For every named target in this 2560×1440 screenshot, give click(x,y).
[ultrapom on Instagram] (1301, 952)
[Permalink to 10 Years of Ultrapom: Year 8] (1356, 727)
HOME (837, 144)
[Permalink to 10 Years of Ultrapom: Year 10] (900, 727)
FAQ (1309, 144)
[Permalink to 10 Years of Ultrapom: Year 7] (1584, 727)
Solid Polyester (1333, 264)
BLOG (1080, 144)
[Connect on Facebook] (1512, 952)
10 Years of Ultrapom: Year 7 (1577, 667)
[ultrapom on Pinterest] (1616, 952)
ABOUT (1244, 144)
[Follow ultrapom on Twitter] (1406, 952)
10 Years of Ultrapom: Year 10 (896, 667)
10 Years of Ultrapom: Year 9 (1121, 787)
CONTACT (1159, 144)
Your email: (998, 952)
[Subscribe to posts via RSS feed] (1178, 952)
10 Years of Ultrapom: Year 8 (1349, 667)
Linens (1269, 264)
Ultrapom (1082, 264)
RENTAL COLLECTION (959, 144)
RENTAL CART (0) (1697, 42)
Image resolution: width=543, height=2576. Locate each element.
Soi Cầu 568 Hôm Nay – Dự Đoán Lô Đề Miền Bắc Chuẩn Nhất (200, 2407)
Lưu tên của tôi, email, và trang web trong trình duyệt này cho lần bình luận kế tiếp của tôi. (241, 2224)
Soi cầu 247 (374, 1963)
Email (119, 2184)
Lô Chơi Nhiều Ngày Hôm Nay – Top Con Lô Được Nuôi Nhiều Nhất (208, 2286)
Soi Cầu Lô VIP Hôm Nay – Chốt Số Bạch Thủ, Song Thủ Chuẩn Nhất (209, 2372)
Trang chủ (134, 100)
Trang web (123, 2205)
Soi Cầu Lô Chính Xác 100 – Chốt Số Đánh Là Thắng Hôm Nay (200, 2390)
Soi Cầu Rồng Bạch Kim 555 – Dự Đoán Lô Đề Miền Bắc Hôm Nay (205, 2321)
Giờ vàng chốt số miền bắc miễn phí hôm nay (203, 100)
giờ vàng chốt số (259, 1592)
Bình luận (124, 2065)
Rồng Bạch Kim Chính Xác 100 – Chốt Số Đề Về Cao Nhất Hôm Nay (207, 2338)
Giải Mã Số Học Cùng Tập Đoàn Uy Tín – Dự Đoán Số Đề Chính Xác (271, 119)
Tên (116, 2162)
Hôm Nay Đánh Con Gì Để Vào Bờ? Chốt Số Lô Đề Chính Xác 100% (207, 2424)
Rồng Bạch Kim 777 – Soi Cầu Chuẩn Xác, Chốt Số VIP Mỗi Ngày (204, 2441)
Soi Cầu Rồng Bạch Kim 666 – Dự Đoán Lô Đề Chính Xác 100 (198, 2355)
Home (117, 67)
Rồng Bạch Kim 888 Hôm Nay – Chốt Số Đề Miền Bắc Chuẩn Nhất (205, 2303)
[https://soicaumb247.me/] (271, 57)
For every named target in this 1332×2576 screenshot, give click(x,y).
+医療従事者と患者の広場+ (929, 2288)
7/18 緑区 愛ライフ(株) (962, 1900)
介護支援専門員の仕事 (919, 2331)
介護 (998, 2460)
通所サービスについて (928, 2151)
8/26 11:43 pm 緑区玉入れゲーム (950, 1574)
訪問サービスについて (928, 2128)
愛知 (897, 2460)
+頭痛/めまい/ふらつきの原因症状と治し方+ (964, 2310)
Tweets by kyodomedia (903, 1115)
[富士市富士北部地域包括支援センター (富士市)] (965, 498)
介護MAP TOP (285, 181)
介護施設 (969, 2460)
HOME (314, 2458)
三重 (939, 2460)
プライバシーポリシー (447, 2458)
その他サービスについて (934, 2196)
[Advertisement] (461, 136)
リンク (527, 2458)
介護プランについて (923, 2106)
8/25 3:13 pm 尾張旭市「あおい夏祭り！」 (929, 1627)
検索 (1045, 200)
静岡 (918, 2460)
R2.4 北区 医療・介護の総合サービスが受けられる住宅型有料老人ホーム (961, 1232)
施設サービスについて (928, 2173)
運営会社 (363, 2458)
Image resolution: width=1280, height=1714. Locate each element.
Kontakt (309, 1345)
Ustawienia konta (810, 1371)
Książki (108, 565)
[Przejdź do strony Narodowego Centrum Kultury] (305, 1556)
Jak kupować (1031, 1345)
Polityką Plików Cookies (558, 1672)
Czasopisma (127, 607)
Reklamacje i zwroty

Instructions for the task
Take the lines above from the one containing "HOME (837, 144)" to the one containing "Soi Cầu Rồng Bạch Kim 555" and retype them exactly, both ends included, with nothing added.

Completed exercise
HOME (837, 144)
[Permalink to 10 Years of Ultrapom: Year 10] (900, 727)
FAQ (1309, 144)
[Permalink to 10 Years of Ultrapom: Year 7] (1584, 727)
Solid Polyester (1333, 264)
BLOG (1080, 144)
[Connect on Facebook] (1512, 952)
10 Years of Ultrapom: Year 7 (1577, 667)
[ultrapom on Pinterest] (1616, 952)
ABOUT (1244, 144)
[Follow ultrapom on Twitter] (1406, 952)
10 Years of Ultrapom: Year 10 (896, 667)
10 Years of Ultrapom: Year 9 (1121, 787)
CONTACT (1159, 144)
Your email: (998, 952)
[Subscribe to posts via RSS feed] (1178, 952)
10 Years of Ultrapom: Year 8 (1349, 667)
Linens (1269, 264)
Ultrapom (1082, 264)
RENTAL COLLECTION (959, 144)
RENTAL CART (0) (1697, 42)
Image resolution: width=543, height=2576. Locate each element.
Soi Cầu 568 Hôm Nay – Dự Đoán Lô Đề Miền Bắc Chuẩn Nhất (200, 2407)
Lưu tên của tôi, email, và trang web trong trình duyệt này cho lần bình luận kế tiếp của tôi. (241, 2224)
Soi cầu 247 (374, 1963)
Email (119, 2184)
Lô Chơi Nhiều Ngày Hôm Nay – Top Con Lô Được Nuôi Nhiều Nhất (208, 2286)
Soi Cầu Lô VIP Hôm Nay – Chốt Số Bạch Thủ, Song Thủ Chuẩn Nhất (209, 2372)
Trang chủ (134, 100)
Trang web (123, 2205)
Soi Cầu Lô Chính Xác 100 – Chốt Số Đánh Là Thắng Hôm Nay (200, 2390)
Soi Cầu Rồng Bạch Kim 555 – Dự Đoán Lô Đề Miền Bắc Hôm Nay (205, 2321)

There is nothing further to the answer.